** PAGE EXTRACT **
━━━━━━━━
Common UST Objections from Misclassified Pre-Petition Clearings
The most frequent UST objection related to pre-petition clearings is that the MOR cash balance is overstated because uncleared items were not deducted. This objection typically arises when the debtor reports the bank statement balance as the MOR cash balance without adjustment.
A second common objection involves deposits in transit. If a debtor receives a check from a customer on the petition date but does not deposit it until the next day, that check is a pre-petition receipt. If the debtor deposits it into the DIP account and reports it as post-petition cash, the UST will object on the grounds that the debtor is commingling pre-petition and post-petition funds.
A third objection pattern involves professional fee payments. If a debtor paid a retainer to its bankruptcy attorney pre-petition but the check had not cleared as of the petition date, and the debtor treats that retainer as a post-petition expense on the MOR, the UST will flag it as an improper post-petition payment of a pre-petition obligation.
━━━━━━━━
Restate the passage on UST objections to pre-petition clearings, starting at "Common UST Objections" and ending at "balance without adjustment.", and substitute "outstanding checks" for "uncleared items".

** SUPPLIED MATERIAL **
━━━━━━━━
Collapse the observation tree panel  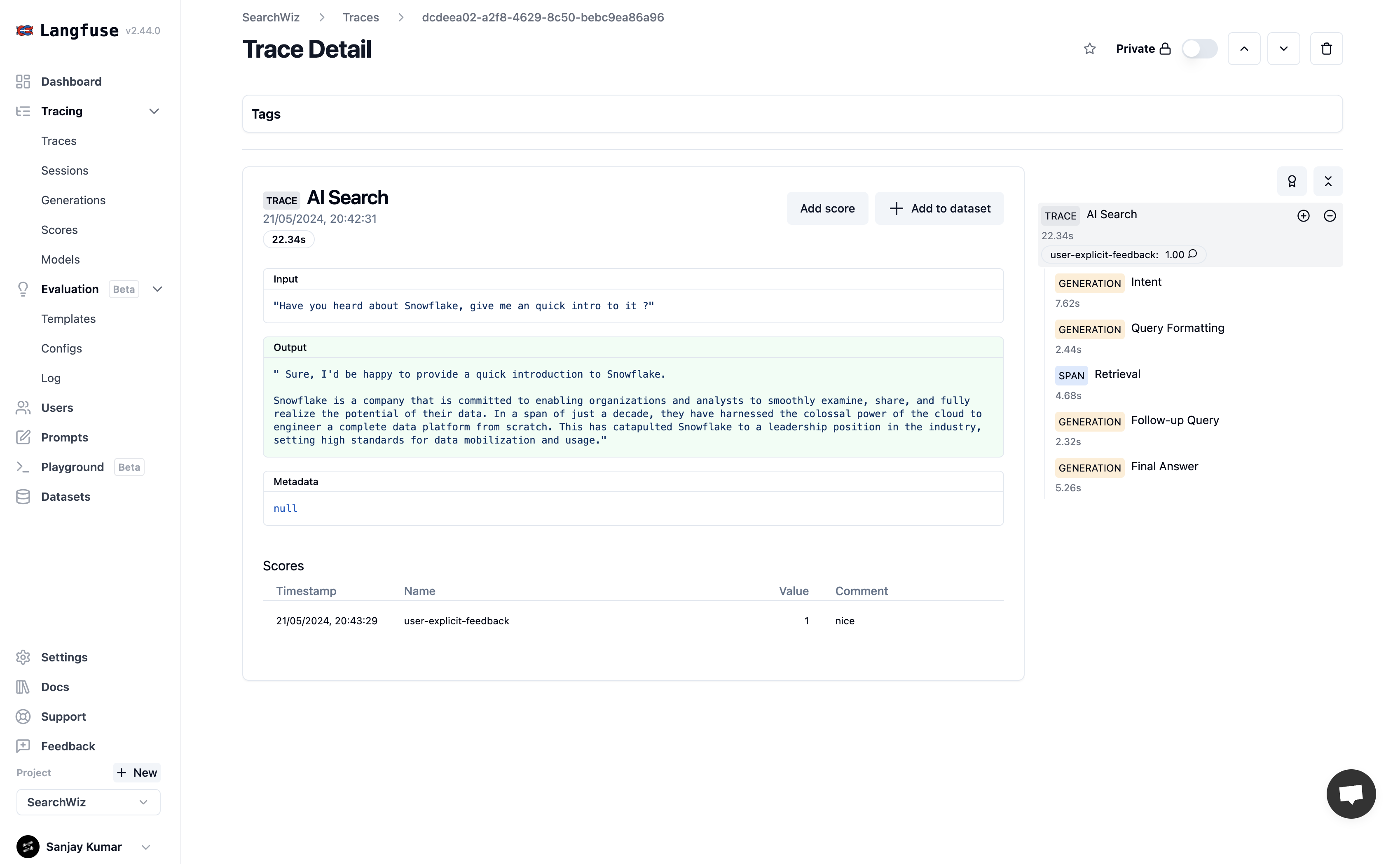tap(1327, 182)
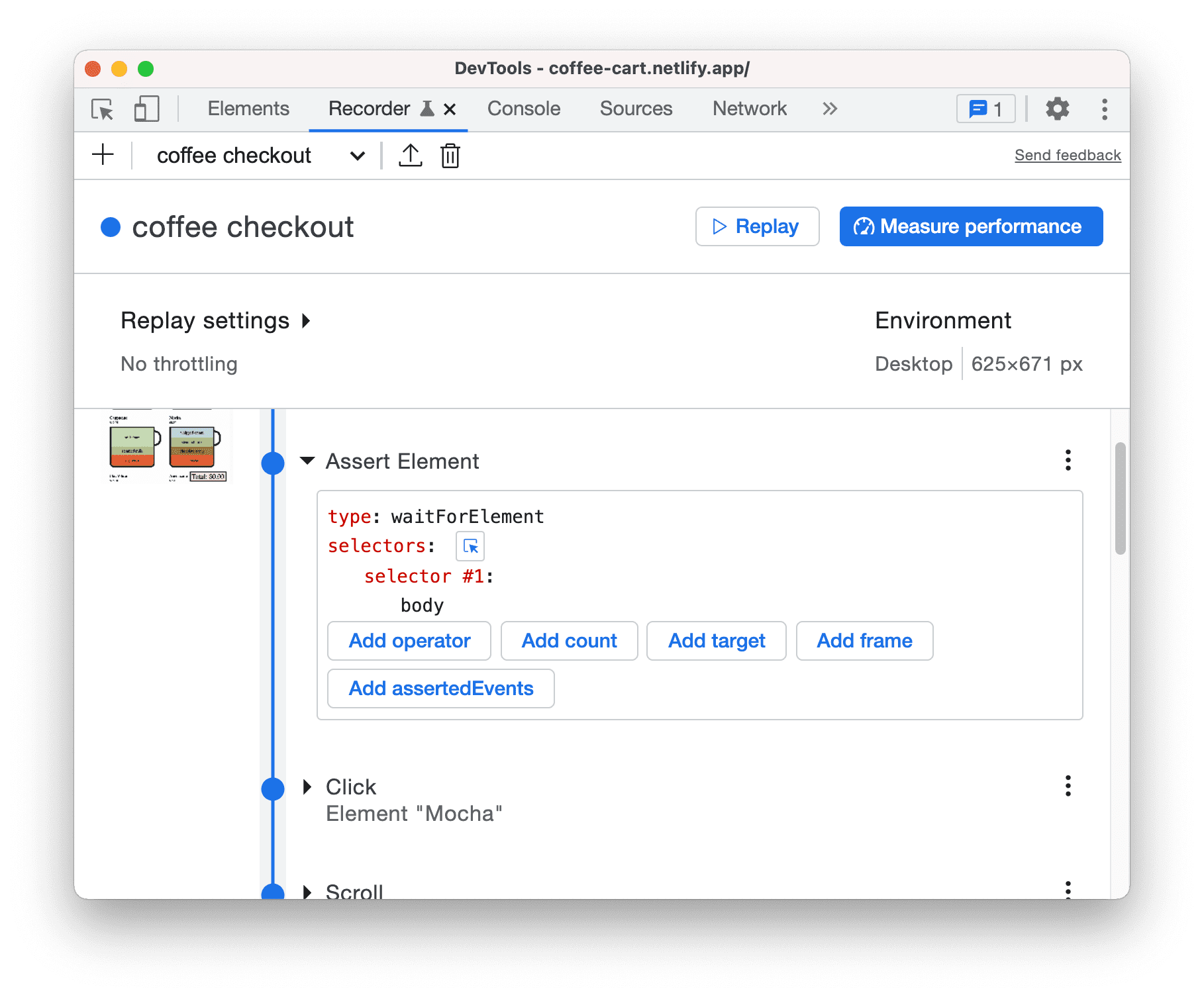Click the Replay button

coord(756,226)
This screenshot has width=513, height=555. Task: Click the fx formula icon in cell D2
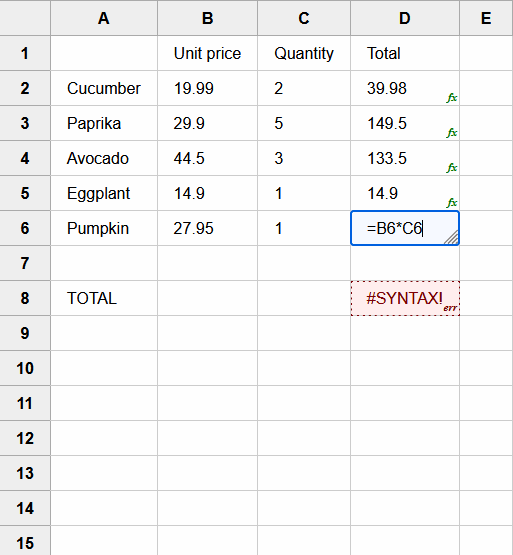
━━━━━━━━
** OUTPUT OF THE TASK **
Common UST Objections from Misclassified Pre-Petition Clearings
The most frequent UST objection related to pre-petition clearings is that the MOR cash balance is overstated because outstanding checks were not deducted. This objection typically arises when the debtor reports the bank statement balance as the MOR cash balance without adjustment.